Terry came from a family of six. Her older sister just celebrated her 101st birthday, her brother passed away at the age of 90 and her younger sister died at the age of 95. Longevity runs in the family.

Being Japanese, the family was sent to the Tule Lake Internment Camp in WWII, just after Terry had graduated from community college. Tule Lake was the largest of the ten War Relocation Authority (WRA) camps. From there, they separated the citizens and she and her sister went to the camp at Topaz, Utah. As the war drew to a close the government started to release the encamped Japanese-Americans, but they didn't send them back to the West Coast which was still an exclusion zone. Terry ended up in Cleveland where she stayed for 18 months before heading back home to Sacramento.

She and her brother had saved some money and helped their parents purchase a four-plex for $5,500.

It was in Sacramento where Terry met Tsutomu "Ben" after being introduced by a family friend from Wakayama Prefecture, their parents' native area. They married on June 15, 1947. Ben passed in 2011 after 63 years of marriage.

The couple were the first Asian family to live on the South Shore when they came to the area in 1952 seasonally to run the produce section at Lampson’s Market (12 years before it became South Lake Tahoe). They moved to Tahoe permanently in 1957, living first in a 600-square-foot cabin before moving up to a larger one that was 700-square feet, home to the couple and their four children.

Those children, who are now parents and grandparents, are Russell, Phyllis, Susanne and Charlene. They are graduated from South Tahoe High with Charlene the last graduate at the original STHS which is now the middle school in 1966, and Susanne in the first graduating class at the school's current campus.

Terry helped Ben run his produce business both at Lampson's and later at the Bijou Center. In 1974 they built the home she still lives in after the Lampsons sold their property, which made way to factory stores and now The Crossing at Tahoe Valley.

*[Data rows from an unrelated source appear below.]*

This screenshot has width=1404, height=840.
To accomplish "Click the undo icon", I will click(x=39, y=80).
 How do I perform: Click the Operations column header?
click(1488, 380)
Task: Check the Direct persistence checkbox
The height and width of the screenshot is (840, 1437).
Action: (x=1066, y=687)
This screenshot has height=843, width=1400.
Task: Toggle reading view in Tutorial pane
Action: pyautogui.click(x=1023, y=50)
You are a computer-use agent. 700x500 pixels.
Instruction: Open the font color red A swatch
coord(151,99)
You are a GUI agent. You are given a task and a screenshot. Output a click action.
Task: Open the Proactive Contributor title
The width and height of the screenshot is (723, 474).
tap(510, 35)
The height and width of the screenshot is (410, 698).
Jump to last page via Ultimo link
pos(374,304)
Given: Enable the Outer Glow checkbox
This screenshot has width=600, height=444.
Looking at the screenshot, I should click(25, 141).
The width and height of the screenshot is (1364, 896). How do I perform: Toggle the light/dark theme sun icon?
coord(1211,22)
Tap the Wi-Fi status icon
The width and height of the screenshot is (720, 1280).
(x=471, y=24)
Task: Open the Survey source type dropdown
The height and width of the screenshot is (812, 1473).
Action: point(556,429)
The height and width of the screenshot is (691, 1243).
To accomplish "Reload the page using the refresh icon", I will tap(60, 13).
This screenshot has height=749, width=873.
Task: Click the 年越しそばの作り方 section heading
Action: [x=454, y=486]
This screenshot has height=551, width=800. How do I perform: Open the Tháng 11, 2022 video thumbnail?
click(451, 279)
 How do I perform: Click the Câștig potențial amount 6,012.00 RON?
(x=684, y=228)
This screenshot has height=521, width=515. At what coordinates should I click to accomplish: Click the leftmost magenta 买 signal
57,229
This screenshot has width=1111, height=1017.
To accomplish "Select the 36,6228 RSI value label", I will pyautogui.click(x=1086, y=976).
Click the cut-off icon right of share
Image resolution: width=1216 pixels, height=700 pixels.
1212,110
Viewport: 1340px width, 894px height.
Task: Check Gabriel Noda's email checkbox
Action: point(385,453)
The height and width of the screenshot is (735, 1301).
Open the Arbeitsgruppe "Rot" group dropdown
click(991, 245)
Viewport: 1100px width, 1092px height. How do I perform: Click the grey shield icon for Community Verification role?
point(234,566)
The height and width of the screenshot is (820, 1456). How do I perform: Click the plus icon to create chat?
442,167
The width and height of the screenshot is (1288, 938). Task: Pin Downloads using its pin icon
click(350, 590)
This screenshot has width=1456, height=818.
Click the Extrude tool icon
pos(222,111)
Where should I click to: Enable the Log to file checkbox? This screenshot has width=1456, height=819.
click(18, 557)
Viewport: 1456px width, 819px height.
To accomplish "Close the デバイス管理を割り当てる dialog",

After retirement they traveled often to Alaska by van, and later camper, to visit son Russell and his kids.

The birthday girl now enjoys her days reading newspapers, doing the crossword puzzle (in pen), getting out on her walks and watching the news. She's getting ready to cast her ballot for the November 3rd election. She voted for Franklin Delano Roosevelt and has been a democrat her whole life. Her favorite presidents? Roosevelt and John F. Kennedy.

When asked the secret to living such a full life at 99, Terry said, "I'm just lucky I guess. I didn't expect to live this long." She does credit two of her favorite things, exercise and hot tea. She is also a member of Soroptimist International of Tahoe Sierra.

A fun fact, there are three women within a one-mile radius near Tahoe Keys Boulevard that turn 99 this year.

Besides her four children Terry has ten grandchild and five great-grandchildren.

If you see her out walking today, wish her a happy 99th!